## [Exercise brief]
Having found the line that contains "Apply Comma number style", please retype only it and every line after it up to the end of the entries, exactly as written.
* * *
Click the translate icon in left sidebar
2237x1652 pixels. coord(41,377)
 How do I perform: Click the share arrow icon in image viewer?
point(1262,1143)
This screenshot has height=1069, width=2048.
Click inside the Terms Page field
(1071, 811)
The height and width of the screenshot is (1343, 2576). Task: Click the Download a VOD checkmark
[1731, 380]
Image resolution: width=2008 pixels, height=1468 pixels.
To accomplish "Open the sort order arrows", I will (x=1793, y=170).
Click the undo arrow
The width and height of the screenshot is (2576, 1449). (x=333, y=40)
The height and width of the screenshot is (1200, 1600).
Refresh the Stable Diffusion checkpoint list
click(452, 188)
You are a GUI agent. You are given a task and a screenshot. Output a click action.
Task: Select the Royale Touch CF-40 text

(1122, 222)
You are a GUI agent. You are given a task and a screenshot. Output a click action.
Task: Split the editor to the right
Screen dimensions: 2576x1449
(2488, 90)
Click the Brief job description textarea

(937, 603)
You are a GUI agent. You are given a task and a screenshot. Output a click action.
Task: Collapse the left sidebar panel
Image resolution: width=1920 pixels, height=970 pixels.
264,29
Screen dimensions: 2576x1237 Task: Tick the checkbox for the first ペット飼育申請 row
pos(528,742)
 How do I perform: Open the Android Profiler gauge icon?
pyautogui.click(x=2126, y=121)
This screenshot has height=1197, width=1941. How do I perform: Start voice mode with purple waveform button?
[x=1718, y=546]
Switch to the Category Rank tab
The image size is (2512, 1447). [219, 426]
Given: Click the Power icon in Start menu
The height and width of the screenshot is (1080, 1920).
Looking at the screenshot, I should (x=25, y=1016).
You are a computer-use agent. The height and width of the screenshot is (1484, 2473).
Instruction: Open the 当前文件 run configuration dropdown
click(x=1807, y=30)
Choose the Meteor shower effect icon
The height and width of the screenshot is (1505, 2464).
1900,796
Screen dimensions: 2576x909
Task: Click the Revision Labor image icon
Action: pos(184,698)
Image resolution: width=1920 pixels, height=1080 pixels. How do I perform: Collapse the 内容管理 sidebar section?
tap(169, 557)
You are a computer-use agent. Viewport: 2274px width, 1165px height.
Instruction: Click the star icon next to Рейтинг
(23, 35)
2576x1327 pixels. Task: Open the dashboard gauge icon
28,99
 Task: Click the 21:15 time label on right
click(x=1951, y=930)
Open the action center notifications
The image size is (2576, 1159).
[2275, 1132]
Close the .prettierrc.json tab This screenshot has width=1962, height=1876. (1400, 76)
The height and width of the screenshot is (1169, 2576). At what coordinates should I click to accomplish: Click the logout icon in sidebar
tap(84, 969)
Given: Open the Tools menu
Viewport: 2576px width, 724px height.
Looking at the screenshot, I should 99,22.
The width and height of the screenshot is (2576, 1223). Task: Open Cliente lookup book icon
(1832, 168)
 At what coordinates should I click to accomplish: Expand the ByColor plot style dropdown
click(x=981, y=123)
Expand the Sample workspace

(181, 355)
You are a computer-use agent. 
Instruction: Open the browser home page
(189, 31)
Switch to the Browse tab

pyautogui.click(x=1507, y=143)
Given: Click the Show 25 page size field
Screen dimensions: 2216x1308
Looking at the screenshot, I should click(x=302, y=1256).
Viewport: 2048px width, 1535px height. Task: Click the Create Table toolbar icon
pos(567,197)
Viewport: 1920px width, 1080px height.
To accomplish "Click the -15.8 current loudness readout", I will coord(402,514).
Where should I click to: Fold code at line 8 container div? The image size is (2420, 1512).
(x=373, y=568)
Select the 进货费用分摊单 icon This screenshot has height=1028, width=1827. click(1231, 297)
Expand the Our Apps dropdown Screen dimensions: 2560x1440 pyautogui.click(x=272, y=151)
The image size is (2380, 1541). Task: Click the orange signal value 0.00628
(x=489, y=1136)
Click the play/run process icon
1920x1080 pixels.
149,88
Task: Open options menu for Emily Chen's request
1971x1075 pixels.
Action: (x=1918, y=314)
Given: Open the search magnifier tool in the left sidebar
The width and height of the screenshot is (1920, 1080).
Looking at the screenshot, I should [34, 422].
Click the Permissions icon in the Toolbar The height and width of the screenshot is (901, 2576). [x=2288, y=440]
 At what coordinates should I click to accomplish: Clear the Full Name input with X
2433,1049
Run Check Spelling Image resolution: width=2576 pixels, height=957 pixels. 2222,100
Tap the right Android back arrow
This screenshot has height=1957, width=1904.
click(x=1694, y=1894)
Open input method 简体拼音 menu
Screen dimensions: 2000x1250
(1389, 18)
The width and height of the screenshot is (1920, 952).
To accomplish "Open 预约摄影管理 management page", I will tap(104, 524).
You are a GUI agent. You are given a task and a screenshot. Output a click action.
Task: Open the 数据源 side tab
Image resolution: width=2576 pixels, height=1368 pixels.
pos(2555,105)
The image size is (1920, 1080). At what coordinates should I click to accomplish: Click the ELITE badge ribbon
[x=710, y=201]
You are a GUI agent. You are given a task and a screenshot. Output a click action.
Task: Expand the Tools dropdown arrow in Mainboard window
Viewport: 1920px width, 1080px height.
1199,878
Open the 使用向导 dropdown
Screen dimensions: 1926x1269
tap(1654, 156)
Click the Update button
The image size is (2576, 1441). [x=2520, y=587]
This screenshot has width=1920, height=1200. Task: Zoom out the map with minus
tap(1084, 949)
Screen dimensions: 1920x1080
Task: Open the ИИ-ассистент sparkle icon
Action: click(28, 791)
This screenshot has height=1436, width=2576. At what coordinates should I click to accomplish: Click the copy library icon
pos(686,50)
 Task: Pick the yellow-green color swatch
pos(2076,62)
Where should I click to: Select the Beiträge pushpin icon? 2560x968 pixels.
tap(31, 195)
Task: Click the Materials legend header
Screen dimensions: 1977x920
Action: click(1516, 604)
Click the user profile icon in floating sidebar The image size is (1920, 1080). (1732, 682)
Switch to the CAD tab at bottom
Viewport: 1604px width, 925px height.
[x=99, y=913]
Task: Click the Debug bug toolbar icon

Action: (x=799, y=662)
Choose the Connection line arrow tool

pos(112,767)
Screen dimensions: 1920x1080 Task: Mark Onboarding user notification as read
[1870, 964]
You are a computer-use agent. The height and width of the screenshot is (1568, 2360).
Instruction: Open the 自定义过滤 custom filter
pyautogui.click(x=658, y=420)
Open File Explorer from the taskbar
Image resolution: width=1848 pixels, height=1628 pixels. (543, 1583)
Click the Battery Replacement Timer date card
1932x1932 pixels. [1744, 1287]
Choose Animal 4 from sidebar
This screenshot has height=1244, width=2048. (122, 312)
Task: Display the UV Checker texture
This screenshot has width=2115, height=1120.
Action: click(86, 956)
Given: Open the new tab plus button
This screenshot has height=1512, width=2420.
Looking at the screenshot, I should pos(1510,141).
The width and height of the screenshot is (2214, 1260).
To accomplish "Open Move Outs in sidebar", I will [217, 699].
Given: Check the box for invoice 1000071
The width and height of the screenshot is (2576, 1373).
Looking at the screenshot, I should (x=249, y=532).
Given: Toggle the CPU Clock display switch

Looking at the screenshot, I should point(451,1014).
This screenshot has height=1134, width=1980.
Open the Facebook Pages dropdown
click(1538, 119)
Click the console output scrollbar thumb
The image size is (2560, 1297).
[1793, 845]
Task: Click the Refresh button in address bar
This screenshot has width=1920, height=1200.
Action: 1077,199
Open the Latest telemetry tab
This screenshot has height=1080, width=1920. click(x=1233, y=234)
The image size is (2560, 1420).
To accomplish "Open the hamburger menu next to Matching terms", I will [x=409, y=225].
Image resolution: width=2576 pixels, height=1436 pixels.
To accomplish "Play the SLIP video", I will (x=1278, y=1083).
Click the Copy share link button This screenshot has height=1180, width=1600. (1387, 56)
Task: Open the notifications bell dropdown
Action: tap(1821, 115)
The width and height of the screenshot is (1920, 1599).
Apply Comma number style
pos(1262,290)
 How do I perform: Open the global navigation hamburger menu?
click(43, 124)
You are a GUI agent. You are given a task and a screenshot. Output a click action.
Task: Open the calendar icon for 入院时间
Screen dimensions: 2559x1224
* * *
## [Final answer]
Apply Comma number style
pos(1262,290)
 How do I perform: Open the global navigation hamburger menu?
click(43, 124)
You are a GUI agent. You are given a task and a screenshot. Output a click action.
Task: Open the calendar icon for 入院时间
Screen dimensions: 2559x1224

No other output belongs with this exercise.